Dinner is served to 50 women and Simon. Jill orders an entire bottle of wine for Ramona. LuAnn tells Ramona her divorce is final, and Ramona tells her how sorry she is. She just attacked her, and threw her under the bus, but now they’re BFFs. Does Pinot Grigio translate into bipolar?

Ramona moves on to Kelly, and asks her if she got her boobs done for Playboy. Sidebar: Since when is being asked to pose for Playboy an honor? They ask everyone to pose for Playboy. Ramona proceeds to use her hands to show the direction Kelly’s boobs go, which is not flattering.

Kelly laughs it off, but then gets mad. She says Ramona is out of control, and they are not on the same planet.
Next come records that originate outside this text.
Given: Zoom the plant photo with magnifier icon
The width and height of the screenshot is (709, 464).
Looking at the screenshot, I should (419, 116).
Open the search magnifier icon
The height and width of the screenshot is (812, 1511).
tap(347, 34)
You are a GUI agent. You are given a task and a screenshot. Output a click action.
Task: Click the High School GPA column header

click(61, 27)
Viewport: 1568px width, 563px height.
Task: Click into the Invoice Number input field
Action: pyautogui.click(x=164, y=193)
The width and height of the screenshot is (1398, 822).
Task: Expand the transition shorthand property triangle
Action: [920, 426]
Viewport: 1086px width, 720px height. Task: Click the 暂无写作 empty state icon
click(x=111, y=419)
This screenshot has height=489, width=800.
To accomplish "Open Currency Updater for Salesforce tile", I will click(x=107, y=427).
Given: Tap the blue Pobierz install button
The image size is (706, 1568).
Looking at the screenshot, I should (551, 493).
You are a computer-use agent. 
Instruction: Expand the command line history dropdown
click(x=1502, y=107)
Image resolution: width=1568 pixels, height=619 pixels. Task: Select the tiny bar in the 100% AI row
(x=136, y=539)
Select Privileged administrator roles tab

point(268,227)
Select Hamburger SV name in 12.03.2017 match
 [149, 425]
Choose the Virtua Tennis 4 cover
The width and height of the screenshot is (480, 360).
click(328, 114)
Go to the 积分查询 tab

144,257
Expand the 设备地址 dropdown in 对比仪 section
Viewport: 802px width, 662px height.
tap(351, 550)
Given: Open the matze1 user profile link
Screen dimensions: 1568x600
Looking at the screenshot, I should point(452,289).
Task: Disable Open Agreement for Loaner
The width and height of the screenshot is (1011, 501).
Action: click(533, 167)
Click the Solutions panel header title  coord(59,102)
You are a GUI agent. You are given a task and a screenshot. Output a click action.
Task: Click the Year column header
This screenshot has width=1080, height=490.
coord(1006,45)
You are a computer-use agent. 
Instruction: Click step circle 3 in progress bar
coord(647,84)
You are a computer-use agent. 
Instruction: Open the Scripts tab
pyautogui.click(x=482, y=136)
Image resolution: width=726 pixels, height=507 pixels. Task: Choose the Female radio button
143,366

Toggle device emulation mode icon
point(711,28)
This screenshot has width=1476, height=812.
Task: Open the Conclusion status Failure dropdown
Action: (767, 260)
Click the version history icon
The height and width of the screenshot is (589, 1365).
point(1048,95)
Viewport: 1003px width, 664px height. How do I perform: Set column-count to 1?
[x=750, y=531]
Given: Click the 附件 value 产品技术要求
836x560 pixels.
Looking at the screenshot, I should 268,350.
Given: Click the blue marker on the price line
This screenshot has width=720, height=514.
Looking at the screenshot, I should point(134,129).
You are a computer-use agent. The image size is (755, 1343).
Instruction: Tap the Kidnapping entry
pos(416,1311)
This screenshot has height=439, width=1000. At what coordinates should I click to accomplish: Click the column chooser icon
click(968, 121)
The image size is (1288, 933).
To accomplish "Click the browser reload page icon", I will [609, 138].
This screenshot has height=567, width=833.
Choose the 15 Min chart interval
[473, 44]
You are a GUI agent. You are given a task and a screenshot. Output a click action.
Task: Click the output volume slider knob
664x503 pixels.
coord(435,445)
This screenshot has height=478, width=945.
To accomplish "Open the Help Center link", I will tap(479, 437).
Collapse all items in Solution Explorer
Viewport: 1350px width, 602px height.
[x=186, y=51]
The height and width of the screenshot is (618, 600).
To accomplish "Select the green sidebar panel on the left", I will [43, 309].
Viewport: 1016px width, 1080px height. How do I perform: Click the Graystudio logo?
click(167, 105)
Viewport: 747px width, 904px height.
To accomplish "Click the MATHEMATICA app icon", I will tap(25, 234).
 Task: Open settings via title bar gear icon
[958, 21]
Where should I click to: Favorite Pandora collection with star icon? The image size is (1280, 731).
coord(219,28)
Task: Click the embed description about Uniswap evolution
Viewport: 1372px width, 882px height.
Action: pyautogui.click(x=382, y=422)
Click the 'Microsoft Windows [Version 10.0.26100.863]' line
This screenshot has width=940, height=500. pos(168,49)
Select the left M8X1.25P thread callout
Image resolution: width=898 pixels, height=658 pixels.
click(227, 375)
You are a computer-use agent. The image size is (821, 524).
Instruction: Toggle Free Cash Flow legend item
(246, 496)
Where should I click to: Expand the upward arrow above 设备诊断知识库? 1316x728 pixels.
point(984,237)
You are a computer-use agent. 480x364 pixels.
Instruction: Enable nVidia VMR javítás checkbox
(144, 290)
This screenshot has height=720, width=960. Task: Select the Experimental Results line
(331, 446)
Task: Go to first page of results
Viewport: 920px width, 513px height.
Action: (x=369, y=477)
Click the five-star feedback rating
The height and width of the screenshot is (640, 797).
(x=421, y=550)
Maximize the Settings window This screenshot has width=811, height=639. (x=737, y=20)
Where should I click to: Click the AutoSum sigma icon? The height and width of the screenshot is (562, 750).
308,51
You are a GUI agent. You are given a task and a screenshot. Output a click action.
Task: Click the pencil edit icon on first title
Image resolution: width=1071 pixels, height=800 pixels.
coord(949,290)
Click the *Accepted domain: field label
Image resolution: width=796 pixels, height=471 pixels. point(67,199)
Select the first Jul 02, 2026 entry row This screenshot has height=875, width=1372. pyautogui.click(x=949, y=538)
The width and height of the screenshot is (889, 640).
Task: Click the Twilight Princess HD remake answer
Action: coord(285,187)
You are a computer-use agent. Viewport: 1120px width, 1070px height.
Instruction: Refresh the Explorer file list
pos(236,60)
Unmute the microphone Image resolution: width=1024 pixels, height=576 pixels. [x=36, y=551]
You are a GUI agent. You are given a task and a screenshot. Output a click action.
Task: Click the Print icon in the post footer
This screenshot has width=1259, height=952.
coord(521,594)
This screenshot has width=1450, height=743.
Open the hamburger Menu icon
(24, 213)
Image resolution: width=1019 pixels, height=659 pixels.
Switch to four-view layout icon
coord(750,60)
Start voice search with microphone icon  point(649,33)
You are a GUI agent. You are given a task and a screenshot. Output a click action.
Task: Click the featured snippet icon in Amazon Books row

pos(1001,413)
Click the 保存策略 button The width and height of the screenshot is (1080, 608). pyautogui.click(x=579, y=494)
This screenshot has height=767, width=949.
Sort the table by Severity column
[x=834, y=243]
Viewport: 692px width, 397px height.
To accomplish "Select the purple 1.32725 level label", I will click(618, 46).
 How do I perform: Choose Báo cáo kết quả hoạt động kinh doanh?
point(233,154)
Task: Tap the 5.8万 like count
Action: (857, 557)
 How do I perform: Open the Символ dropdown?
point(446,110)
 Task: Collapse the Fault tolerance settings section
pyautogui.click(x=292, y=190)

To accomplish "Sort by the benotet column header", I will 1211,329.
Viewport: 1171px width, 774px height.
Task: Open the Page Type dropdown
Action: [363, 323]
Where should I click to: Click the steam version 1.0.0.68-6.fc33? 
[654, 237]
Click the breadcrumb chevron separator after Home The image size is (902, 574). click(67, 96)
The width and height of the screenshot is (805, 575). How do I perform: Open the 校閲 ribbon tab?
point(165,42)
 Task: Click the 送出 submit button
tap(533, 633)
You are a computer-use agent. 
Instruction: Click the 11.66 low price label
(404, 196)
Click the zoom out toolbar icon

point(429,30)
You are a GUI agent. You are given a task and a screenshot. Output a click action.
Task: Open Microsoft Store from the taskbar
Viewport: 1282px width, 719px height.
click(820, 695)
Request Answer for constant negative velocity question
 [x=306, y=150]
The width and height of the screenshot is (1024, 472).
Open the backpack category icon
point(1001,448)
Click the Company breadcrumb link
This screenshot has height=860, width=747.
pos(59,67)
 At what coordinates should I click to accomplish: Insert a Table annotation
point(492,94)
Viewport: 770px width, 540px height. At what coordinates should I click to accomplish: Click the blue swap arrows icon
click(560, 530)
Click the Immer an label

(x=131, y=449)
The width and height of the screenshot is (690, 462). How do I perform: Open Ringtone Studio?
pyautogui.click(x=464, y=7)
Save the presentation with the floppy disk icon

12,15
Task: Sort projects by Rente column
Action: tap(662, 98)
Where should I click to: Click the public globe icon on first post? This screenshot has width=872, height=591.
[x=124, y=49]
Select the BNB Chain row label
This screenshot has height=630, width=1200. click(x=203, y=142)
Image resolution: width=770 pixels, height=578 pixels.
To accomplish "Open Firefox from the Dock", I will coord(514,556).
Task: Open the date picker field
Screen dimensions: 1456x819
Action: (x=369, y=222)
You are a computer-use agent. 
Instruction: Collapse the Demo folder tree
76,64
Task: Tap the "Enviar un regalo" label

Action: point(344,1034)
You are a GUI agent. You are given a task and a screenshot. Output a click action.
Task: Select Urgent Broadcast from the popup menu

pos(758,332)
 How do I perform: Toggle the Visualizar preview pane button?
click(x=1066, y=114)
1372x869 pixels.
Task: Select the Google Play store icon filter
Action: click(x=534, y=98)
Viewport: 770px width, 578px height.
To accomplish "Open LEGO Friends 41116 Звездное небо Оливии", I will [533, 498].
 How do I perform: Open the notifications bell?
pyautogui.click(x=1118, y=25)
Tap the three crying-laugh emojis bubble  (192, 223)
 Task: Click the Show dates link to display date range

Kelly is not on the same planet as Ramona? Pot, listen up, the kettle is calling you black. Now Ramona and Kelly are yelling across the table, for all to hear, about Kelly’s boobs.

Kelly gets up to leave, and she tells Ramona that if she were Ramona’s daughter, she would be embarrassed. Kelly leaves in a tizzy, and we wrap up yet another week in New York City. Unless they bring in some new ladies, which I understand they are, these chicks are about to implode.

The fighting, jealously and childishness is out of control.

It’s good television, but these ladies may want to take a moment to think about their kids. When they are older, and watch this show, they are going to be mortified that these were their mothers.

Enjoy your kids, ladies, because they may not be talking to you for much longer. Just Saying.

I love Andy Cohen for bringing these loons together. The unreal ladies of Beverly Hills are going to need to bring it, because the bar has been set high.